Viele arbeiten seit mehr als 30 Jahren bei VW
Die meisten, die an diesem Tag in Brunos "Tunnel Schänke" vorbeischauen, arbeiten seit mehr als 30 Jahren bei dem Autobauer und sind überrascht von dem - wie sie sagen - scharfen Ton, der nun vom Management angeschlagen wird. Auch Kneipenwirt Bruno Corigliano hat dafür kein Verständnis: "VW ist immer wie eine große Familie gewesen", sagt er fast wehmütig. In der Region Braunschweig-Wolfsburg-Salzgitter kenne außerdem jeder jemanden, der bei VW oder bei einem Zulieferer arbeitet. "Alle sind vom Erfolg des großen Arbeitgebers mittel- oder unmittelbar abhängig", sagt er. Allein im Stammwerk Wolfsburg arbeiten 70.000 Menschen.

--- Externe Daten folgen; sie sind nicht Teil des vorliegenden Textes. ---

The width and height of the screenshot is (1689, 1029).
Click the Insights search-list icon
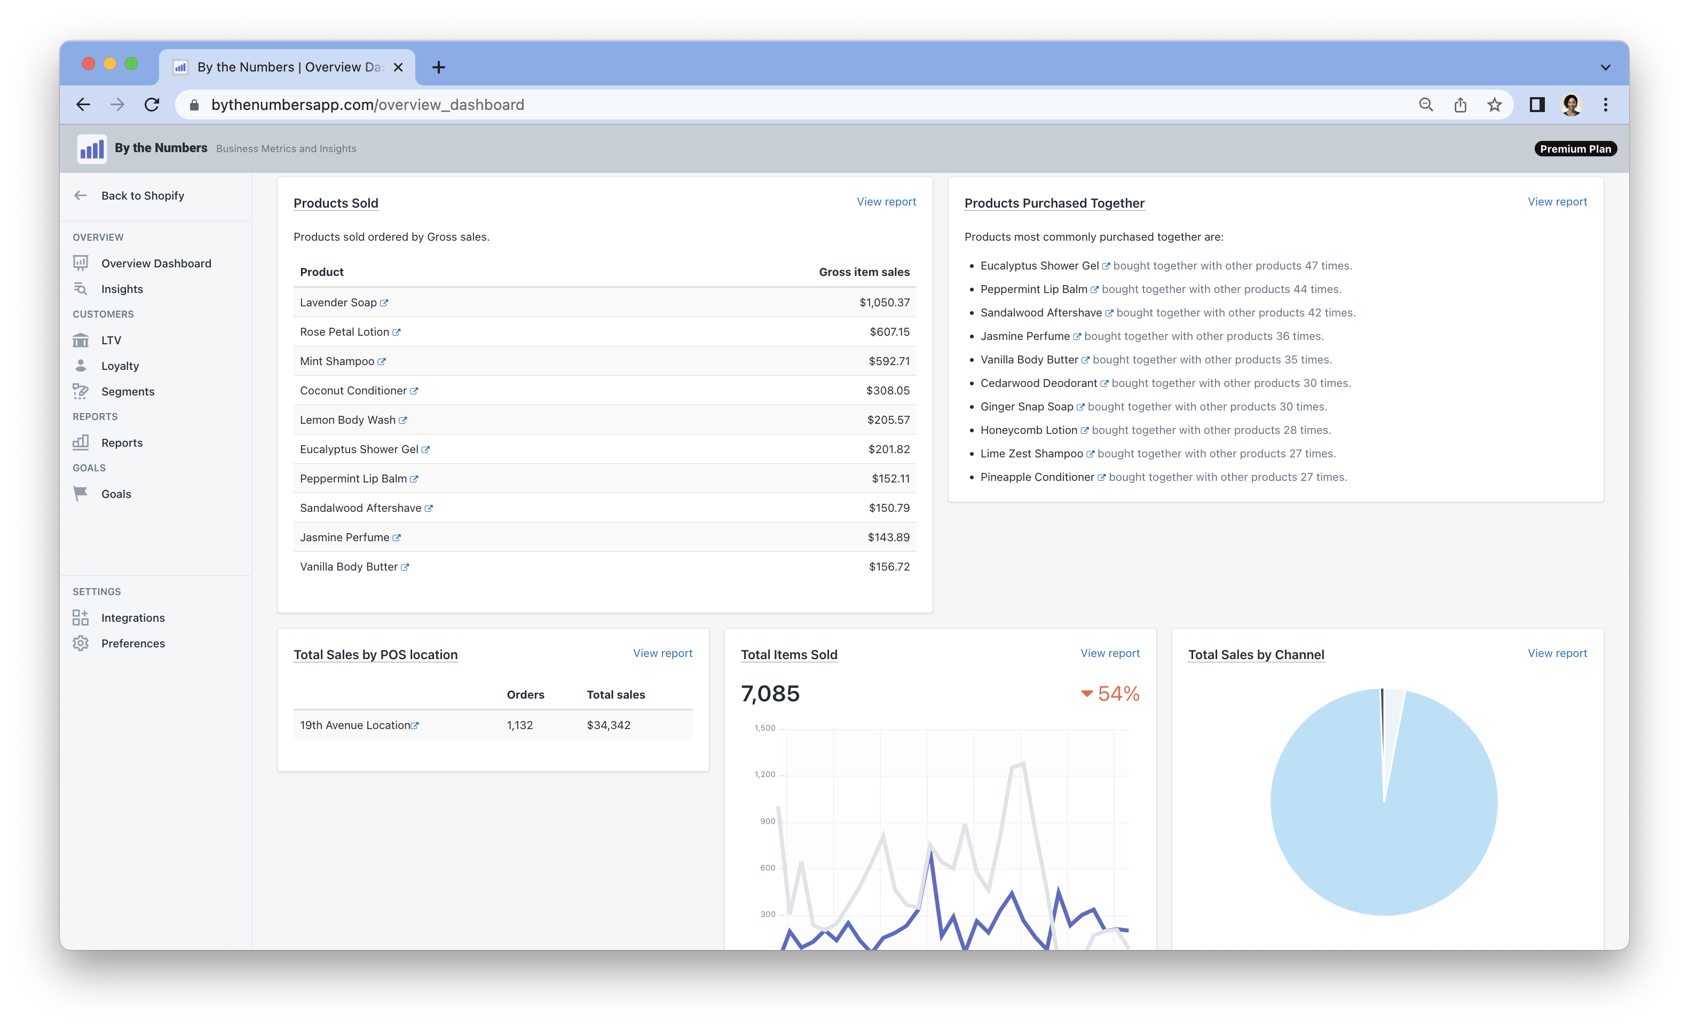81,289
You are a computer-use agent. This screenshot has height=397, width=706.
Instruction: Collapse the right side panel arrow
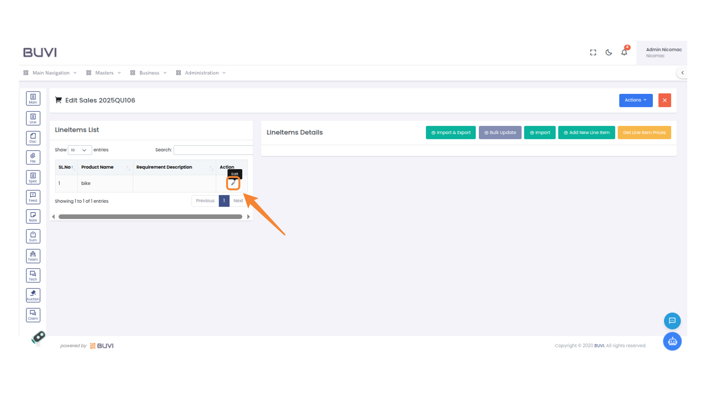click(x=682, y=73)
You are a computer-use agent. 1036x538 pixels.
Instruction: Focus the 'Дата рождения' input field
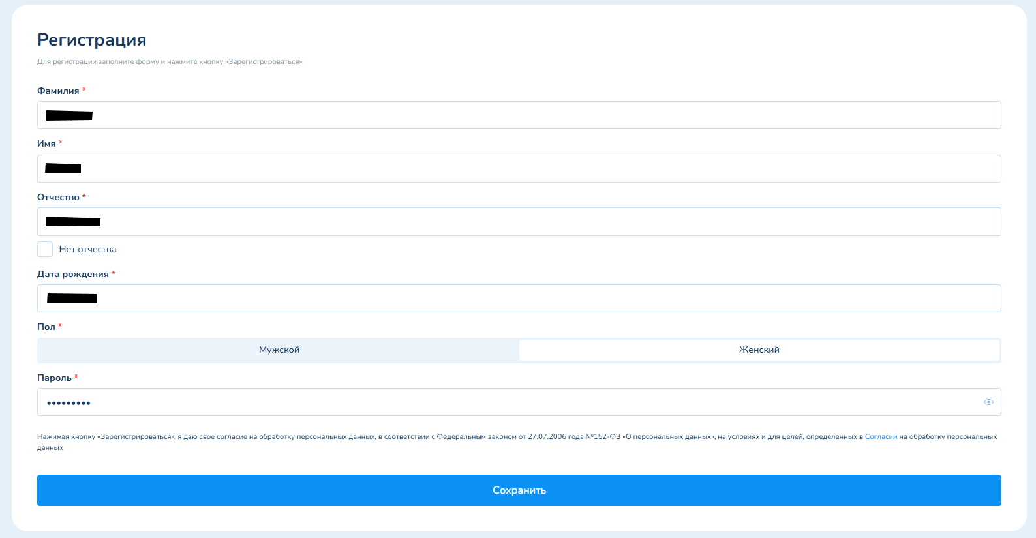[519, 299]
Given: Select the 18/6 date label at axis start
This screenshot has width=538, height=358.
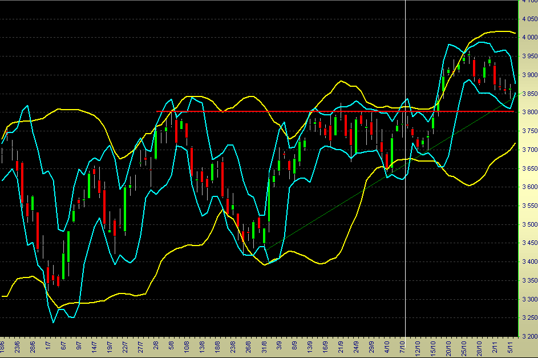Looking at the screenshot, I should pyautogui.click(x=3, y=347).
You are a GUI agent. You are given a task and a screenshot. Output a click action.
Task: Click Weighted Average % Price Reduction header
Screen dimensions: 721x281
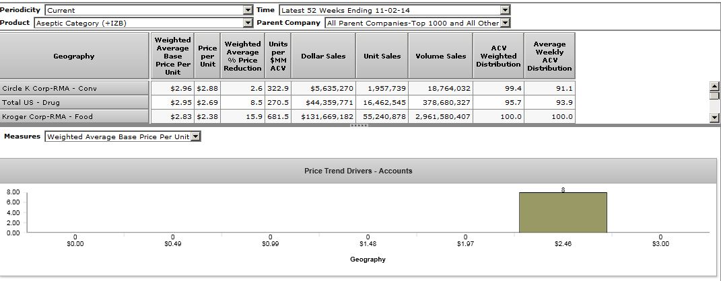pyautogui.click(x=242, y=56)
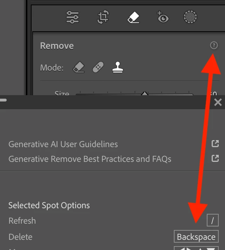
Task: Open the Masking tool icon
Action: [190, 17]
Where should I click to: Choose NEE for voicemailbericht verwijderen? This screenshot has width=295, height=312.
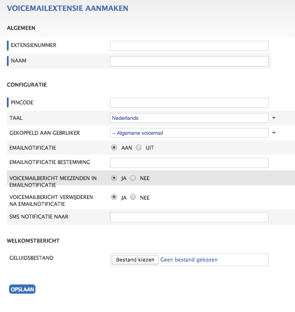(x=133, y=197)
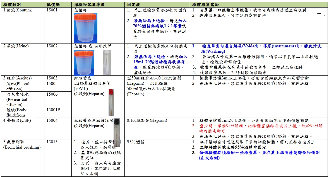Screen dimensions: 329x177
Task: Click the 4.脊髓液(CSF) row label
Action: point(17,120)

Ganze Familien arbeiten bei VW
"Ich mache mir vor allem Sorgen um die jüngeren Menschen", sagt ein älterer VW-Mitarbeiter mit grauen Haaren, der nach seiner Schicht noch auf ein Bier vorbeikommt. "Um mich geht es gar nicht mehr", sagt er. "Ich bin durch!" In wenigen Monaten gehe er in Rente. "Aber was ist mit denen, die gerade Familie gegründet haben?", sagt er regelrecht verzweifelt. "Die hängen jetzt richtig in der Luft." Seine Tochter arbeite bei VW in Emden, sein Sohn bei einem Zulieferer von VW. Ihm mache vor allem zu schaffen, dass es von der VW-Führung keine genaueren Informationen gebe.
"Fehler werden oben, nicht unten gemacht"

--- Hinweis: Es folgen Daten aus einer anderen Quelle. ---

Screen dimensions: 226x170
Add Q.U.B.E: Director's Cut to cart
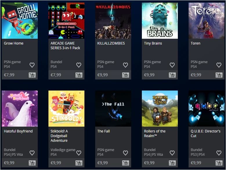pos(219,163)
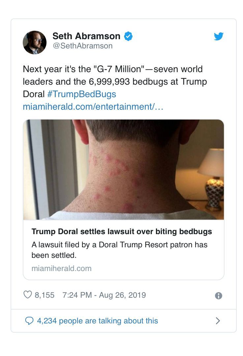Click the miamiherald.com card domain
This screenshot has width=243, height=356.
pyautogui.click(x=61, y=268)
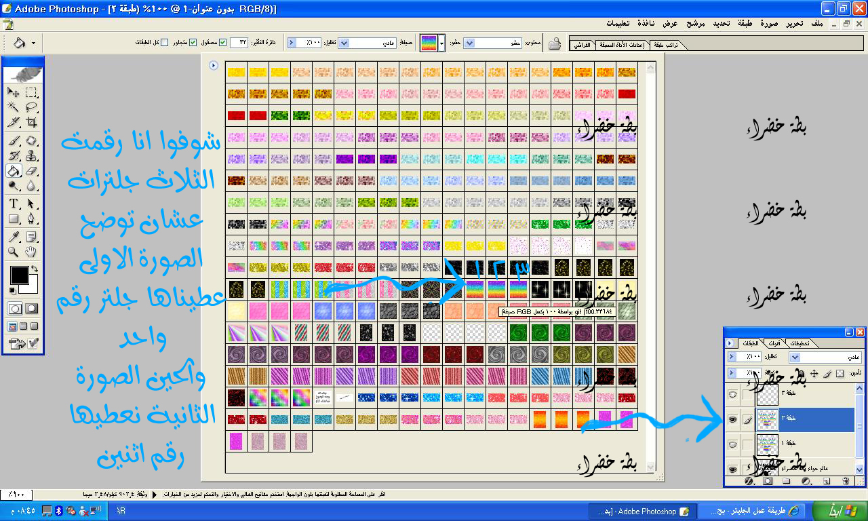Hide layer طبقة ٢ using the eye icon
This screenshot has width=868, height=521.
click(732, 420)
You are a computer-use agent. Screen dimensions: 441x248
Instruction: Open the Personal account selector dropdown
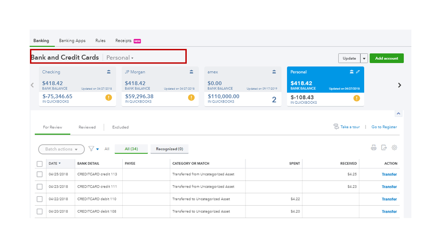[120, 58]
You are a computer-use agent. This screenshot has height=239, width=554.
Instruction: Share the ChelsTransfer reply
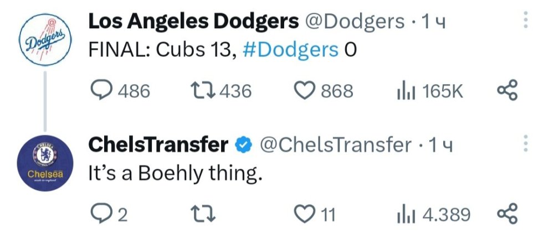[507, 214]
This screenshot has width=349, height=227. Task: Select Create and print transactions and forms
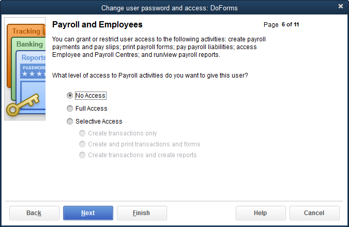coord(82,144)
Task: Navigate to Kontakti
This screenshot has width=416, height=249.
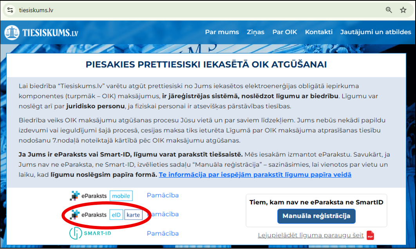Action: coord(318,32)
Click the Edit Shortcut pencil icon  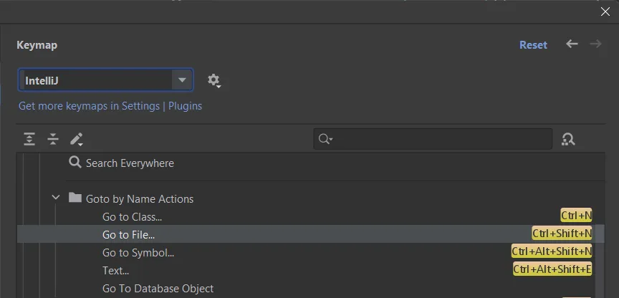tap(77, 139)
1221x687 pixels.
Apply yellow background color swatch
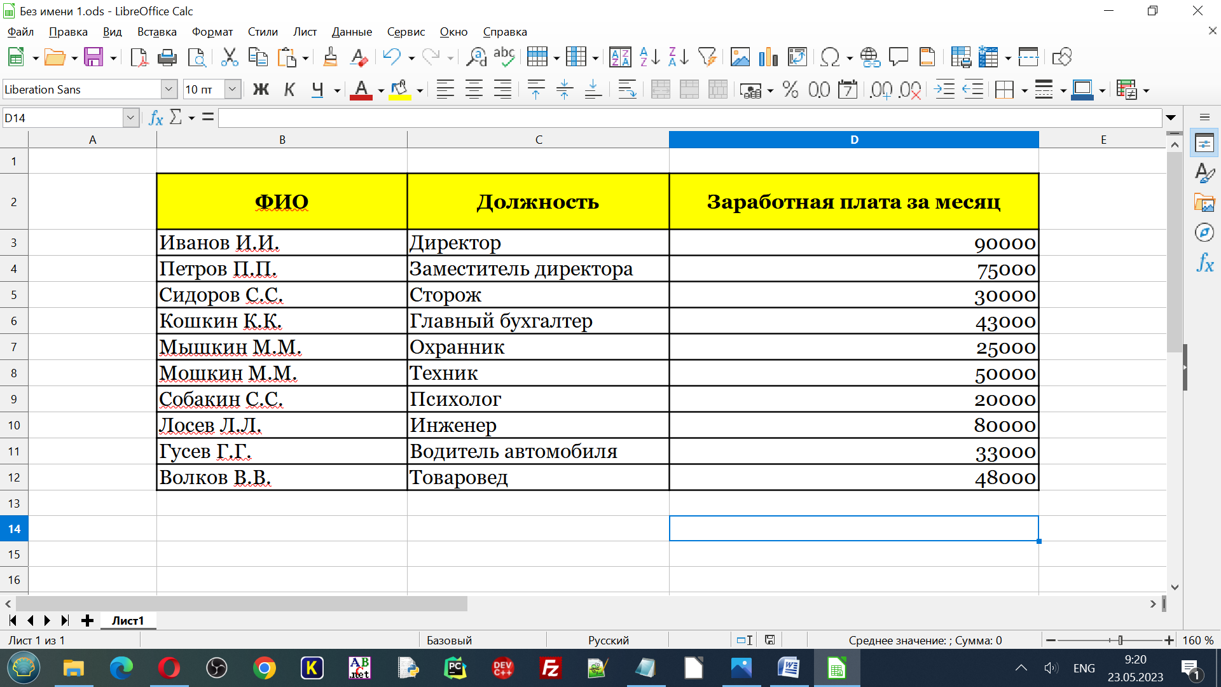399,90
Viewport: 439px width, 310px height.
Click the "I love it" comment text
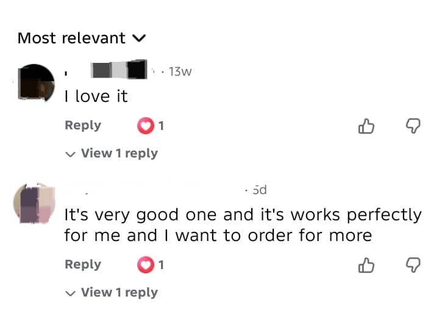(96, 96)
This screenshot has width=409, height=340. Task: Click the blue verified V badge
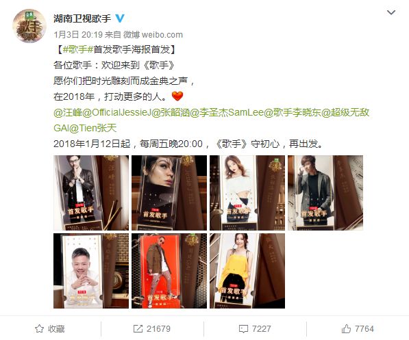coord(120,18)
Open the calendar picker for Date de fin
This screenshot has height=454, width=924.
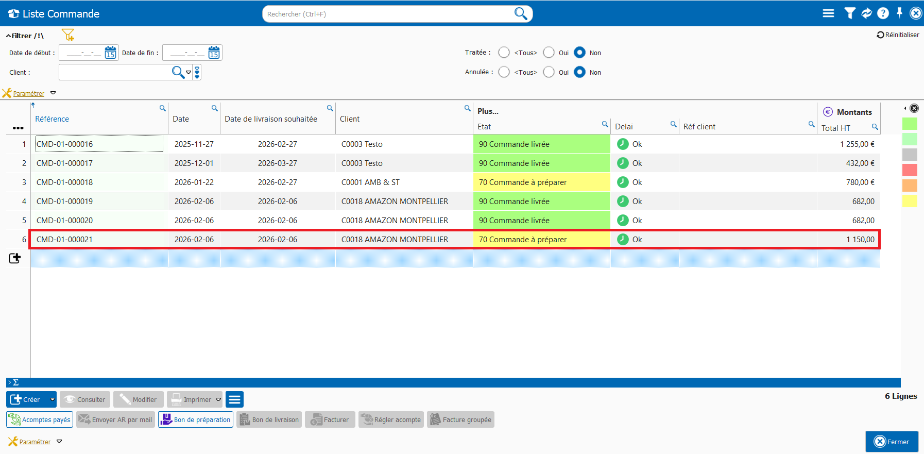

"Die Fehler machen nicht die kleinen Leute!", pflichtet ihm Kneipenwirt Bruno mit vorwurfsvoller Miene bei. "Die Fehler, die werden oben gemacht." So sei es eine Fehlentscheidung gewesen, nur große E-Autos auf den Markt zu bringen, sagt ein anderer Gast. "Ich kann mir so ein Auto nicht leisten!" Überhaupt das Thema E-Auto. Es ist ein Reizwort in Brunos "Tunnel Schänke". Kaum einer seiner Gäste fährt eines.
E-Auto: Das Thema kommt nicht gut an in der Tunnel Schänke
Doch man gewinnt an diesem Tag auch den Eindruck, dass nicht nur der Preis ein Gegenargument ist. Dem einen oder anderen scheint ein großer, lauter Motor noch immer wichtig zu sein: "Ich fahre einen Audi A8 mit 400 PS", sagt ein Mann mit Mitte 50 stolz, während der Rauch seiner Zigarette in die Luft steigt. Und man kann sich den muskelbepackten Mann mit langem, zotteligen Bart und den martialischen Tattoos auch wirklich nur schwer in einem doch vergleichsweise leisen E-Auto vorstellen.
"Vielleicht kriegt VW noch die Kurve"
Und dennoch: So richtig aufgeben will hier keiner die Hoffnung, dass am Ende doch alles wieder gut wird, so, wie auch schon in den vergangenen 30 Jahren. Am Ende habe VW doch immer wieder die Kurve gekriegt, sagt ein Gast noch beim Rausgehen.